Reply to Thinnes: Is There Competition in Trafficking of VDAC-cored VRAC and SOC in NE Differentiation of Cells?

Abstract

This is a response to the letter by Friedrich Thinnes (1). As you point out, it is important to clarify the role of store-operated calcium (SOC) channels in VRAC (volume-regulated anion channel), because calcium entry through SOC channels seems to inhibit Cl− efflux through VRAC and further induces apoptosis of cancer cell line LNCaP cells (2–4). Some TRP (transient receptor potential) channels involved in SOC entry have been picked up as candidates for the SOC channel in LNCaP cells (5–7), but interaction between these channels and VRAC has not been sufficiently clarified. Furthermore, because Orai1 and STIM1 distribute ubiquitously in our body, they are expected to have a regulatory role over VRAC in various cells. Indeed, the SOC current in LNCaP cells exhibits some CRAC (Ca2+ release-activated Ca2+)-like properties (5). Their involvement in VRAC, however, has not yet been reported. Therefore, the present discussion should provide new insights as to how we can integrate ongoing research into VRAC and store-operated channels. In addition to the present three-dimensional structure of Orai1, we have described some TRP channel structures using EM (electron microscopy) image analysis (8, 9).

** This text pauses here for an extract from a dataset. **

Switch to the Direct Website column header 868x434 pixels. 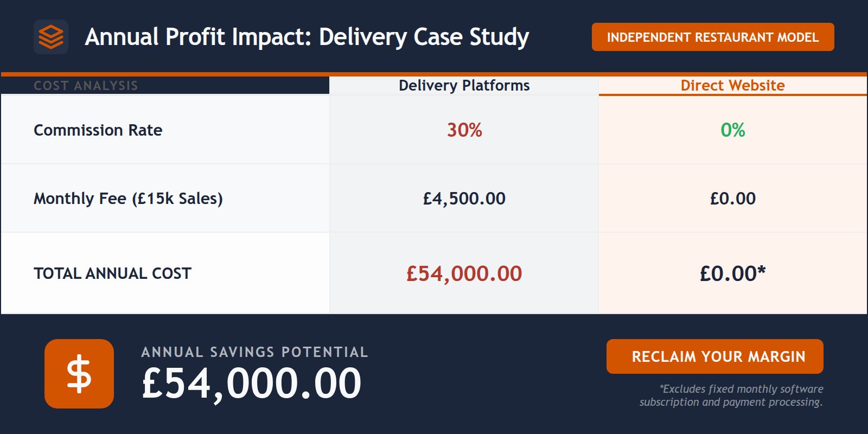click(x=733, y=85)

The swollen structures of both store-operated Orai1 and TRPC3 channels should be able to accommodate and/or associate with various components, like the VRAC complex. Single particle reconstruction from EM images is very promising for the analysis of such “super” complexes because it does not require crystallization. Since volume control of cells is universal to physiological functions, including apoptosis in our body, single particle reconstruction of an SOC channel-VRAC “super complex” should enhance the analysis of cell-volume control machinery, which may be general to its related physiology.